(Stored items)
● ● ● ●
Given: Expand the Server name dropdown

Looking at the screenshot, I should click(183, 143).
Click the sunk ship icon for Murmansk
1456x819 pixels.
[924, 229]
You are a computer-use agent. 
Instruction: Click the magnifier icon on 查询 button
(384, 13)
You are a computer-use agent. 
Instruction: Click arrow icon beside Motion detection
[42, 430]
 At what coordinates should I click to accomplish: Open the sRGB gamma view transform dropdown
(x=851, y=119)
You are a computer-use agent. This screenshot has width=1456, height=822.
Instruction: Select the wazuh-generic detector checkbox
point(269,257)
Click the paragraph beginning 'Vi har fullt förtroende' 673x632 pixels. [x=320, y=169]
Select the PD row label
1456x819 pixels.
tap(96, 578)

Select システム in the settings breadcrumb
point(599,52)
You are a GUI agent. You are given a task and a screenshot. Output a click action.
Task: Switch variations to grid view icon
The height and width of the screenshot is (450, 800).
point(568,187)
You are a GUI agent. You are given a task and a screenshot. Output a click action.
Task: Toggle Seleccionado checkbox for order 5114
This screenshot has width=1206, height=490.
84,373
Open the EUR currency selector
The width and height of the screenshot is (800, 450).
● ● ● ●
**WHAT THE EXERCISE ASKS**. Word for word, restate all of the records.

**WRITTEN SOLUTION**.
Given: Expand the Server name dropdown

Looking at the screenshot, I should click(183, 143).
Click the sunk ship icon for Murmansk
1456x819 pixels.
[924, 229]
You are a computer-use agent. 
Instruction: Click the magnifier icon on 查询 button
(384, 13)
You are a computer-use agent. 
Instruction: Click arrow icon beside Motion detection
[42, 430]
 At what coordinates should I click to accomplish: Open the sRGB gamma view transform dropdown
(x=851, y=119)
You are a computer-use agent. This screenshot has width=1456, height=822.
Instruction: Select the wazuh-generic detector checkbox
point(269,257)
Click the paragraph beginning 'Vi har fullt förtroende' 673x632 pixels. [x=320, y=169]
Select the PD row label
1456x819 pixels.
tap(96, 578)

Select システム in the settings breadcrumb
point(599,52)
You are a GUI agent. You are given a task and a screenshot. Output a click action.
Task: Switch variations to grid view icon
The height and width of the screenshot is (450, 800).
point(568,187)
You are a GUI agent. You are given a task and a screenshot. Output a click action.
Task: Toggle Seleccionado checkbox for order 5114
This screenshot has width=1206, height=490.
84,373
Open the EUR currency selector
The width and height of the screenshot is (800, 450).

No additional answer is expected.